Video Girl Ai contains most of the elements so common in shojo anime:
tender romance, star-crossed relationships, and physical and emotional sacrifice
for the sake of love. However, it does it from a decidedly male perspective...
and as a result it hooks you in a way most cookie-cutter shojo doesn't. Yota
Moteuchi, a kind-hearted yet unlucky in love schoolboy (his school peers have
nicknamed him "dateless") is completely and utterly head-over-heels
for his classmate Moemi. Yota being the luckless schlub he is, though, Moemi
only has eyes for his best friend. Heartbroken after being given the infamous
"let's be friends" speech by the object of his affection (you guys
reading this know what I'm talking about), Yota makes his depressed way home.
Along the way, Yota discovers a small video shop that he can't recall
noticing before. The kindly owner, recognizing Yota's emotionally
distressing situation, rents him a tape of a "video girl" named Ai.
For
those of you unfamiliar with the often f[il]ked-up nature of Japanese pop
culture, a video girl is just a tape of a sweet young girl, speaking
comforting feminine words through the TV screen, so young, lonely,
socially-inept Japanese males can at least pretend that a cute girl is
talking to them. This particular video girl is special, though (as if you
couldn't tell by the title): when Yota pops the tape in his VCR, the girl
on screen actually comes through his TV and into his room in a burst of light.
Again, Yota's poor luck comes into play; he made the mistake of playing the
tape on a damaged VCR, and the resulting video girl that appears on his bed
is not exactly what was advertised. Instead of being sweet, sexy,
compassionate, demure, and a good cook, Ai is loudmouthed, tomboyish,
flat-chested, crude-talking, pushy, and couldn't cook a meal to save her
life. But a video girl is a video girl, and Ai dutifully sets out to get
Yota and Moemi together, by any means possible.
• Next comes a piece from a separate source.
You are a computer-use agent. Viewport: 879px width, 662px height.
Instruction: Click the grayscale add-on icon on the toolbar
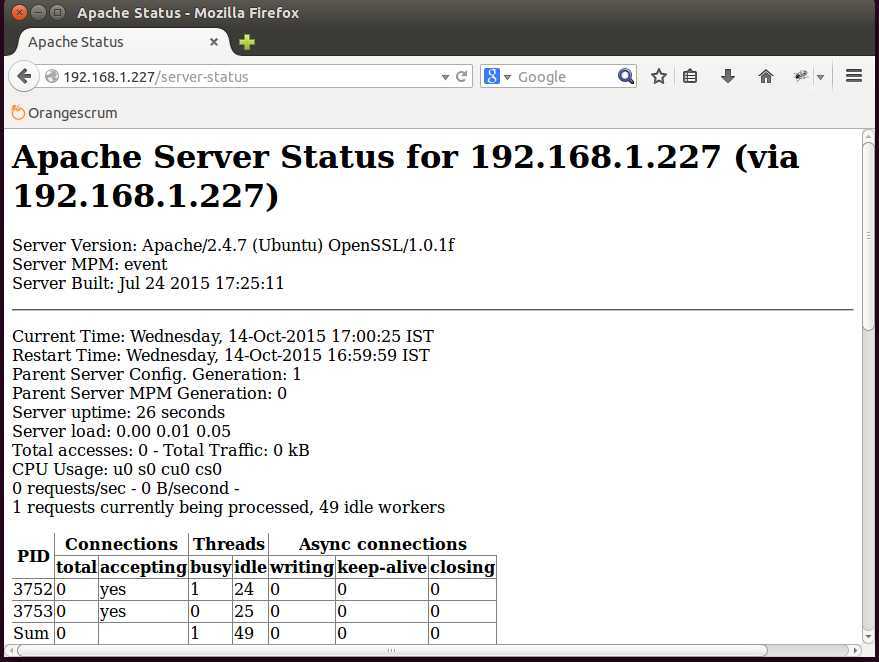[800, 76]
Yota's damaged VCR did more than make Ai a tough-talking tomboy, however. While
this anime does get much intensely-amusing mileage out of Ai's utter unsuitability
as a comforting, compliant love doll, the story of this anime doesn't really
focus on that. Instead, it's all about the one other flaw in Ai introduced by
her tape being played on a broken machine: Ai falling in love with Yota. Video
girls aren't supposed to fall in love, and when Ai's angry creator returns to
take the "tainted" video girl away, Yota has to decide if he loves
her, too... and if he does, how far he's willing to go to get her back.
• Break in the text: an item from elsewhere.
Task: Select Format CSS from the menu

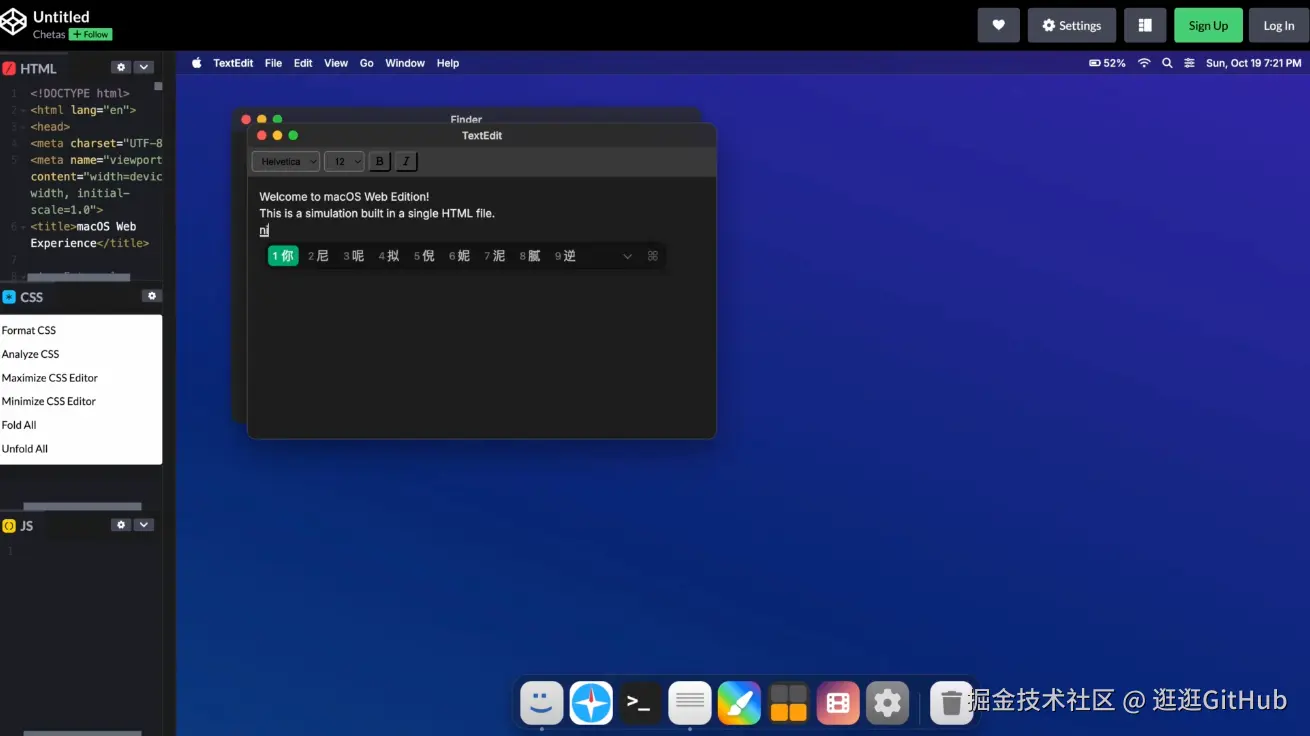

Being a guy-oriented anime, there's plenty of nudity and even more innuendo
in Video Girl Ai (especially whenever the brash Ai herself is on screen),
but it's not hentai. Its sex-comedy antics take a back seat to the surprisingly
tender relationship between Ai and Yota. The fantasy elements of this anime
(cute girls popping out of TV sets to help you fulfill all your romantic wishes)
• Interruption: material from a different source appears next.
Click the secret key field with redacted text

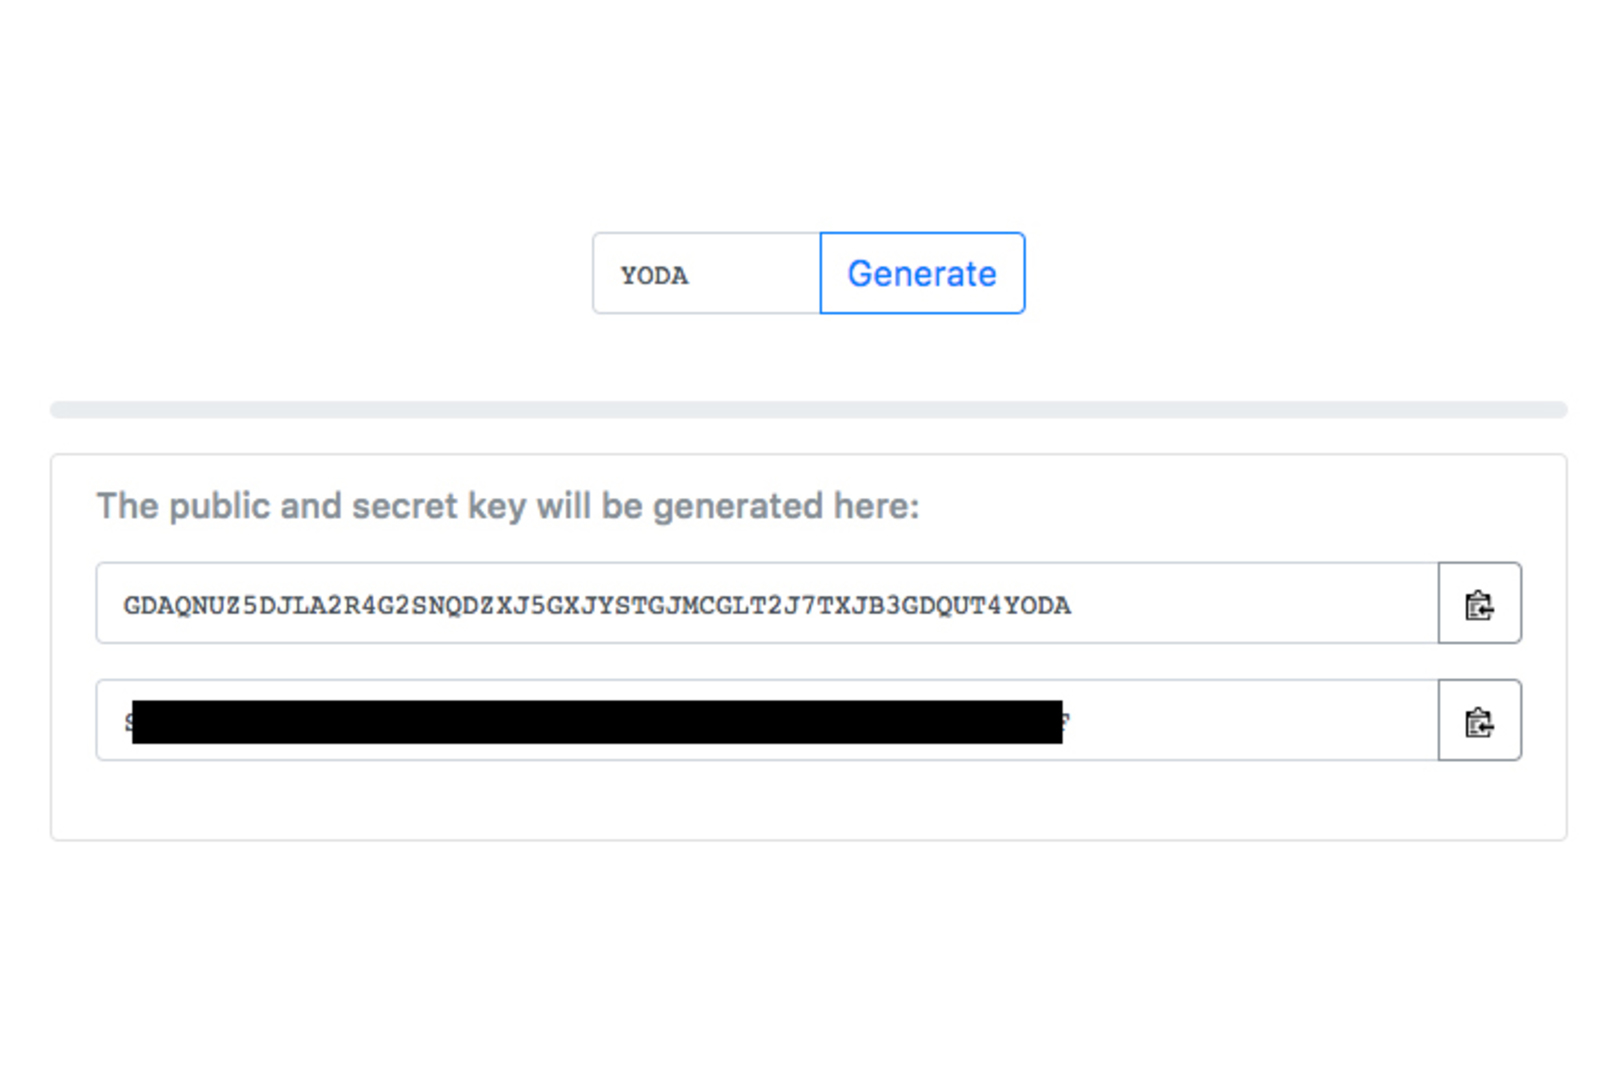click(765, 720)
likewise take a back seat to well-defined, if a bit archetypal, characters.
Yota's misfortunes with the female sex are remarkably true to life... a bit
TOO true to life, if you ask me. Either bad experiences with love are more universal
than I'd really like to believe, or the producers of this anime were spying
on me.
At any rate, Video Girl Ai is a fantastic and tender story of romance,
from an unusually male perspective. If it has any flaws, it's that it's too
short: the anime condenses a massive manga down into six episodes, resulting
in a rather rushed and confusing ending. And while the original voice track
is awesome (no one does cute tomboys like Megumi Hayashibara), the dub... well,
isn't. But hey...you get all the episodes on this one DVD, and Viz also publishes
the excellent manga in English, in their Animerica Extra magazine.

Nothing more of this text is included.